It’s after the end of the world! Don’t you know that yet?
It was a pretty remarkable claim to make in the 1970s, but Sun Ra, speaking through North Carolina singer June Tyson, was way ahead of his time. And he was one of the most memorable experiences of my time in New York.
Born in Alabama as Herman Poole Blount in 1934, he later changed his name to Le Sony'r Ra, shortening it to Sun Ra, a reference to the Egyptian god of the sun. It’s hard to adequately describe his contribution to the arts, although Whitman’s “I contain multitudes” is a good place to start.

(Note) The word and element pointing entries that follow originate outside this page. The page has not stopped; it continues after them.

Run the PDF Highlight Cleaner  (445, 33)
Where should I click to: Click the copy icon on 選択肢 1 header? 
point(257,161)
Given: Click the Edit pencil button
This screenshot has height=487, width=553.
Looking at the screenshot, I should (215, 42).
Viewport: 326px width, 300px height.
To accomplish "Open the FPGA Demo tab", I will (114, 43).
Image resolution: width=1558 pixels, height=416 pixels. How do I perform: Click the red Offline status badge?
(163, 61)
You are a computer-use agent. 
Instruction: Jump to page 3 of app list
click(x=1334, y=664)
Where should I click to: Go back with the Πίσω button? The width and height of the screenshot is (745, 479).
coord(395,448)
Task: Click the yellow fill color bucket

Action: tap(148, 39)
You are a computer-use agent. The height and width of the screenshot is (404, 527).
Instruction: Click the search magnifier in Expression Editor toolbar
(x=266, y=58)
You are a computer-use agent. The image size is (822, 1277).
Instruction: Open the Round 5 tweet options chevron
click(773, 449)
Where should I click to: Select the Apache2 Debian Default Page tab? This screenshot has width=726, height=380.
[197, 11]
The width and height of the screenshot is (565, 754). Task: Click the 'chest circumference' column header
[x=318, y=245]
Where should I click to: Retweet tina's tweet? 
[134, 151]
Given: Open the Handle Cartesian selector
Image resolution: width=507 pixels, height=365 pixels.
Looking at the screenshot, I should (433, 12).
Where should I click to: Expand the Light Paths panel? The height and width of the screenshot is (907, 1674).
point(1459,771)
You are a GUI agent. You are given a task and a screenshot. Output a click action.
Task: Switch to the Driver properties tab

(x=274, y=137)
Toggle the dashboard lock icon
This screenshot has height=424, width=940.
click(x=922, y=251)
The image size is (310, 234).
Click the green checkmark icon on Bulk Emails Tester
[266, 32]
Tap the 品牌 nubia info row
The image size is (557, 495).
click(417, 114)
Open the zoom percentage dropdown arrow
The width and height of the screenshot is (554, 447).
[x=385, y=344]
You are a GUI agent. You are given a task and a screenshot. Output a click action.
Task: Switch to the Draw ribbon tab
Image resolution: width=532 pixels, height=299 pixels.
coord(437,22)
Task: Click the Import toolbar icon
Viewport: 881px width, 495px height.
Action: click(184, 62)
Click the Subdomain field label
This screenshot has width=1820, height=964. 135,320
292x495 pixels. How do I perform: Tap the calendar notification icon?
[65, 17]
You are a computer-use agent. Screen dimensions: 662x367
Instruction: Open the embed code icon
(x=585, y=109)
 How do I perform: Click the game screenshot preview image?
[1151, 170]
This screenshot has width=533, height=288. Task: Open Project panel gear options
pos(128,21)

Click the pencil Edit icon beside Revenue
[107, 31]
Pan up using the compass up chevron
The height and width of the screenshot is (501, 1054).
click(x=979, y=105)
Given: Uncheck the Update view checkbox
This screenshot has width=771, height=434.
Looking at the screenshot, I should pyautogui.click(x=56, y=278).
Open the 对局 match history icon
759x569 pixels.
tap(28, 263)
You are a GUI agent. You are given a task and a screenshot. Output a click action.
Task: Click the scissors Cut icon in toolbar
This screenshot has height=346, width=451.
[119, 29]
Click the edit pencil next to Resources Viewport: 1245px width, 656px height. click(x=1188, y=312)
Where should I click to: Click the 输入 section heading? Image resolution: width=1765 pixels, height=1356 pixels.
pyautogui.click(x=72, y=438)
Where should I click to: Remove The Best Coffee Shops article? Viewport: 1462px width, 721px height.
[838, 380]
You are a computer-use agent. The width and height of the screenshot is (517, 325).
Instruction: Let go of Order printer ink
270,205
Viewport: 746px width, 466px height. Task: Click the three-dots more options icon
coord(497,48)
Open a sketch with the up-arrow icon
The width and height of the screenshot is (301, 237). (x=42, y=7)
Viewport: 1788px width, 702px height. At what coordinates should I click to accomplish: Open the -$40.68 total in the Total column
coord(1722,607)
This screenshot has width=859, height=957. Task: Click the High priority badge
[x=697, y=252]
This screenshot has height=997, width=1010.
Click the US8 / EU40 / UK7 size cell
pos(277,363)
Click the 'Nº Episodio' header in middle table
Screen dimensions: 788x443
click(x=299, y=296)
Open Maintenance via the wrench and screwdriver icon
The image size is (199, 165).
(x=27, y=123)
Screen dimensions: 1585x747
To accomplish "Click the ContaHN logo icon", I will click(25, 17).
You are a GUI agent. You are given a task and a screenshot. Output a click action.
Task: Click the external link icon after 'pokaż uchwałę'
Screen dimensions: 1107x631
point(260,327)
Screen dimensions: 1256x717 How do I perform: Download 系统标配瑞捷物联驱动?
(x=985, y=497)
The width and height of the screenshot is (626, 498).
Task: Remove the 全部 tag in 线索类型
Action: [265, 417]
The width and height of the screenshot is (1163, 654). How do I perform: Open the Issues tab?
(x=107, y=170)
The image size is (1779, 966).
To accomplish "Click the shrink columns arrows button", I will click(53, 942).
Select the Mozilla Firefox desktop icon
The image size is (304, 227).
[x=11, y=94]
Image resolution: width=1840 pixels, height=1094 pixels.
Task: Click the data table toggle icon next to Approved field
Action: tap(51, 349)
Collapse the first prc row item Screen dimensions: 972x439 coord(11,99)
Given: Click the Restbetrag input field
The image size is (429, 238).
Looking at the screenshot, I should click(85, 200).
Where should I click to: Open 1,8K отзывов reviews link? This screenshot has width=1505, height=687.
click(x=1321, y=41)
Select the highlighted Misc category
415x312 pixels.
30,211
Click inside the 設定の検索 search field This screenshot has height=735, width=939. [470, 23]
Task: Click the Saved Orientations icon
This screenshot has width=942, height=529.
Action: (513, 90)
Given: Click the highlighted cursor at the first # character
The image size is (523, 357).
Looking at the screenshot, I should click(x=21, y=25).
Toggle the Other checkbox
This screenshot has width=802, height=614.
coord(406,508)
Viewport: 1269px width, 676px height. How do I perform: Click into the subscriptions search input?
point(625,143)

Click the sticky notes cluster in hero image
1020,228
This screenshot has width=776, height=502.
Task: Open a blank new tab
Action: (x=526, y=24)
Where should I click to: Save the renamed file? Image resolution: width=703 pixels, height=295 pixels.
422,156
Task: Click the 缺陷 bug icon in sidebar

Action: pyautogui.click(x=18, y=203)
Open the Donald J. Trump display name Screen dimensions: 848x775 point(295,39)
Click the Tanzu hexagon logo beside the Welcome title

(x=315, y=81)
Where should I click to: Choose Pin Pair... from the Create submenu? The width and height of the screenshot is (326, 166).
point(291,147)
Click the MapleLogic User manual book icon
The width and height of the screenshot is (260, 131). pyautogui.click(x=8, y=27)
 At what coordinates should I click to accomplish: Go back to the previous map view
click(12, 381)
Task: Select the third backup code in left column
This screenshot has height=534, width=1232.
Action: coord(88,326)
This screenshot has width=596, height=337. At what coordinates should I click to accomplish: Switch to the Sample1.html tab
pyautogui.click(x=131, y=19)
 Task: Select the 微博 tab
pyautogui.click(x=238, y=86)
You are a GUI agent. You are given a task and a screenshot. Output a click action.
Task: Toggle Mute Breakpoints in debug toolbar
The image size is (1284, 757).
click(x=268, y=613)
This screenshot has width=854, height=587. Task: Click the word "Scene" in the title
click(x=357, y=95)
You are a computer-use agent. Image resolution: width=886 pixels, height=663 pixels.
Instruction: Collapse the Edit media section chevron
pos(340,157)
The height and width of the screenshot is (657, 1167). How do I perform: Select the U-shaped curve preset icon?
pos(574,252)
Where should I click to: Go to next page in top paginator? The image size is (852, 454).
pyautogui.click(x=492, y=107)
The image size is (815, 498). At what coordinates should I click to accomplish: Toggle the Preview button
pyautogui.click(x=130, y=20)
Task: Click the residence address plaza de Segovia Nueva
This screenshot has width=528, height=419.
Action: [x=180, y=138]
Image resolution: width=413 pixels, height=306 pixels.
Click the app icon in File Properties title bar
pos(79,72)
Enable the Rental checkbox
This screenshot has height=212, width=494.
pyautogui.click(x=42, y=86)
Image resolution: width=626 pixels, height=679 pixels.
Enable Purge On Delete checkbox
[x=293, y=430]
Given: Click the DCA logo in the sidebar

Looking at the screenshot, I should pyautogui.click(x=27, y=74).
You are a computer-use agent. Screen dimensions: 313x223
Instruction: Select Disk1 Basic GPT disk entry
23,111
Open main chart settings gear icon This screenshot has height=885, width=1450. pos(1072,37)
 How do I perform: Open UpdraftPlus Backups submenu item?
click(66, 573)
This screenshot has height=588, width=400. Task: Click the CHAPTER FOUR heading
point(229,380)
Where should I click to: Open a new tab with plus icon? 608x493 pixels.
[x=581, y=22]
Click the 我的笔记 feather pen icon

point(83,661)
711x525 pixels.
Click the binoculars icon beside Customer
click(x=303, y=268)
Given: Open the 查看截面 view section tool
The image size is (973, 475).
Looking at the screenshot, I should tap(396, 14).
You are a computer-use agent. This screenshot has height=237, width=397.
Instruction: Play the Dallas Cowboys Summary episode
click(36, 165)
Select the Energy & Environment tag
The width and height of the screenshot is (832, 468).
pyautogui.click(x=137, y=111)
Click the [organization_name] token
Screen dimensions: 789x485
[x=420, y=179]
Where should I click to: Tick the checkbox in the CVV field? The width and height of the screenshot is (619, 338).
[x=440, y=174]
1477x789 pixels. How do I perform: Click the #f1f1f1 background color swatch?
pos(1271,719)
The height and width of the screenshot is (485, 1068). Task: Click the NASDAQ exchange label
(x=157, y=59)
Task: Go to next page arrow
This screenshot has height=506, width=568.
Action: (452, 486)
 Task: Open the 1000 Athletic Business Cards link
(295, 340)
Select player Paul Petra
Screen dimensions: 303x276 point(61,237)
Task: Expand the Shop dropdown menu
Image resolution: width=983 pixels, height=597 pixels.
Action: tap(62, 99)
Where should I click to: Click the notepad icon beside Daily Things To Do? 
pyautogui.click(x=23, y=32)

Ra was a piano prodigy, a synthesizer virtuoso, a jazz arranger, a composer, a poet, a vocalist, a visionary, a percussionist and leader of the “Arkestra,” a musical collective, varying in membership, that for decades shared a house in the Germantown section of Philadelphia. He worked with straight-ahead jazz players and big bands there as well as in Chicago and New York, crafting his own incredibly idiosyncratic and wildly eclectic music.
At one point—the year remains in question—he had a visionary experience of being teleported to Saturn, where creatures with little antennae instructed him to speak to the world through music. Later, Ra and members of the band took to wearing shiny, metallic, Egyptian-cum-science fiction costumes, never taking themselves too seriously as they pioneered the most outlandish free jazz.
The 62-minute “Sun Ra edit” of the film on VHS. An 82-minute version has since been released.
Space is the Place, the 1974 film version of his album by the same name, is described by The Criterion Channel as “a wild, kaleidoscopic whirl of science fiction, sharp social commentary, goofy pseudo-blaxploitation stylistics, and thrilling concert performance, in which the pharaonic Ra and his Arkestra lead an intergalactic movement to resettle the Black race on their utopian space colony.” That’s a pretty good summation of Ra’s entire career.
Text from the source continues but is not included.